March 01, 2004
the oscars, the grouches
To make the six hour Oscars presentation slightly more tolerable, two-twenty opted to play the New York Post's Academy Award Drinking Game. According to the official rules, we were supposed to imbibe, and dutifully did, whenever the orchestra cut off an acceptance speech and whenever LOTR won an award. We added our own list of criteria, including any references to royal title, uses of malapropisims/miswords, thanks to god, and references to Miramax or the Weinsteins. No one thanked Jesus (thankfully), but if they had, that would have meant a shot. We still found our way into the vodka. Due to a secretarial snafu in which Alex transcribed "crying --> shot" without preceding the dictum with the word "winner", Ash's adherence to the letter of the rules, rather than the spirit, had us, uh, in the spirits progressively more often as the show went on and on and on. We will be sure to rewrite the rules with more attention to detail for next year's circle-jerk telecast.
So, yeah. We know who won. And we still don't care. But here's what we really want to know...
Who sent all the women the same bias-cut silk gowns and why did Sandra Bullock's look like a cake?
What was on Peter Jackson's wife's head, a hobbit?
Did Michael Douglas wear his sunglasses through the first third of the show because it was broadcast in hi-definition?
What was with the shampoo commercial graphics?

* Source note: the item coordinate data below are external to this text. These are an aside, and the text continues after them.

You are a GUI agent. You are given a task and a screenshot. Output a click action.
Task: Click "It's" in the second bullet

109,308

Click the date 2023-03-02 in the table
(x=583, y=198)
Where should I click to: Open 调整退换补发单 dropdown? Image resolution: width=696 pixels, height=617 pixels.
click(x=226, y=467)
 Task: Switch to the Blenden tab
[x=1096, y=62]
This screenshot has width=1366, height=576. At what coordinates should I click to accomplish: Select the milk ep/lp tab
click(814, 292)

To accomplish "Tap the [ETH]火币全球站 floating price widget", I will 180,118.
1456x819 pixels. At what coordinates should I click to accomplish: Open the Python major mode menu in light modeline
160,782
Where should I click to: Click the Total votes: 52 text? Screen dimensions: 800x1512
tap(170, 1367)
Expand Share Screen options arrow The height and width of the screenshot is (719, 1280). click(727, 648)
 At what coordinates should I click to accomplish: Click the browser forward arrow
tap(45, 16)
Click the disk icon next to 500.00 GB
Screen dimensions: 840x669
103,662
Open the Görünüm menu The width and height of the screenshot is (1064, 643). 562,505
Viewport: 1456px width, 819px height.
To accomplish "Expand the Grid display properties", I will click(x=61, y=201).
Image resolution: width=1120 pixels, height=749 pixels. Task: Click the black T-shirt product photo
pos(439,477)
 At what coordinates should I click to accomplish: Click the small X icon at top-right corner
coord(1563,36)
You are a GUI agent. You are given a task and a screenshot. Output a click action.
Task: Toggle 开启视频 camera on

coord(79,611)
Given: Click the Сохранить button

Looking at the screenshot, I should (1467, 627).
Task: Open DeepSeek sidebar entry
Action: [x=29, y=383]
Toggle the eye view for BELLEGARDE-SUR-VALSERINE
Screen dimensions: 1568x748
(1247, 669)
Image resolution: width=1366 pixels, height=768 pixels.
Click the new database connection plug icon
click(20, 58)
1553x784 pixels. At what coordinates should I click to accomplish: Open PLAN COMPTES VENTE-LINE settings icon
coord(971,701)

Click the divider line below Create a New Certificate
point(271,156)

Is Sofia Coppola borderline-illiterate?
And, most importantly, is the only reason the Apocalypse did not enter its final phases when Sting took the stage with Phil Collins because at that exact moment -- accounting for the five second delay -- Billy Joel and Elton John countered their combined energy by grasping each other's piano-man-hands somewhere on the other side of the planet?